MAİDE 94 |
يَا
أَيُّهَا
الَّذِينَ
آمَنُواْ
لَيَبْلُوَنَّكُمُ
اللّهُ
بِشَيْءٍ
مِّنَ
الصَّيْدِ
تَنَالُهُ أَيْدِيكُمْ
وَرِمَاحُكُمْ
لِيَعْلَمَ
اللّهُ مَن
يَخَافُهُ
بِالْغَيْبِ
فَمَنِ اعْتَدَى
بَعْدَ ذَلِكَ
فَلَهُ
عَذَابٌ
أَلِيمٌ |
94. Ey iman edenler,
Allah gıyaben kendisinden korkanları ortaya çıkarmak için avdan, ellerinizin,
ınızraklarınızın erişebileceği bir şeyle sizi muhakkak deneyecektir. Artık bundan
sonra kim aşırı giderse, onun için pek acıklı bir azap vardır.
Bu buyruğa dair
açıklamalarımızı sekiz başlık halinde sunacağız:
1- Ayetin Nüzul Ortamı:
2- Bu Ayet-i Kerime)nin Muhatapları:
3- Hangi Tür Av Hayvanlarıyla Deneme
Sözkonusudur:
4- Av Neye Denir:
5- El ve Mızrak Tabirlerinin Kapsamı:
6- Kurulu Av Tuzak ve Ağlarına
Yakalanan Avların Hükmü:
7- Ayet, Av Hayvanının Avı Yakalayana
Ait Olduğuna Delil Gösterilmiştir:
8- Kitap Ehlinin Avı:
1- Ayetin Nüzul
Ortamı:
Yüce Allah'ın: "...
Allah ... sizi muhakkak deneyecektir" buyruğu, muhakkak sizi sınayacaktır
demektir. Denemek (ibtila), sınamak demektir.
Avlanma, Arab-ı
Aribe'nin geçim yollarından birisi idi. Hepsi arasında oldukça yaygındi.
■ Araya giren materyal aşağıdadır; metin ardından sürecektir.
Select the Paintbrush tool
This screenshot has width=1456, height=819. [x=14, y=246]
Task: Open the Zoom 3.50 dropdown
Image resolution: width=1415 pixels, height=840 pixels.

Oldukça kullanılan bir yoldu. Allah da onları ihramlı iken ve Harem bölgesinde
av hayvanları ile sınadı. Tıpkı, İsrailoğullarını Cumartesi gününde haddi
aşmamakla sınadığı gibi.
Denildiğine göre, bu
ayet-i kerime Hudeybiye yılı nazil olmuştur. Ashabın bazıları, Peygamber
(s.a.v.) ile birlikte ihrama girdikleri halde, bazıları da ihrama girmemişti. O
bakımdan, bir av göründü mü, durumları ve davranışları o hususta farklı farklı
olurdu. Av ile ilgili hükümler kendileri için açık ve net olmadığından dolayı,
durum ve fiillerinin hükümlerine, hacc ve umrelerinin yasaklarına dair bir
beyan olmak üzere Yüce Allah bu ayet-i kerimeyi indirdi.
2- Bu Ayet-i
Kerime)nin Muhatapları:
İlim adamları, bu ayet-i
kerimenin muhatapları ile ilgili olarak iki farklı görüş ileri sürmüşlerdir.
Birincisine göre, bu ayetin muhatapları ihramlı olmayan kimselerdir. Bunu Malik
söylemiştir.
İkinci görüşe göre ise
bunlar ihramlı olanlardır. Bunu da İbn Abbas söylemiş ve bu hususta Yüce
Allah'ın: "Sizi muhakkak deneyecektir" buyruğunu delil göstermiştir.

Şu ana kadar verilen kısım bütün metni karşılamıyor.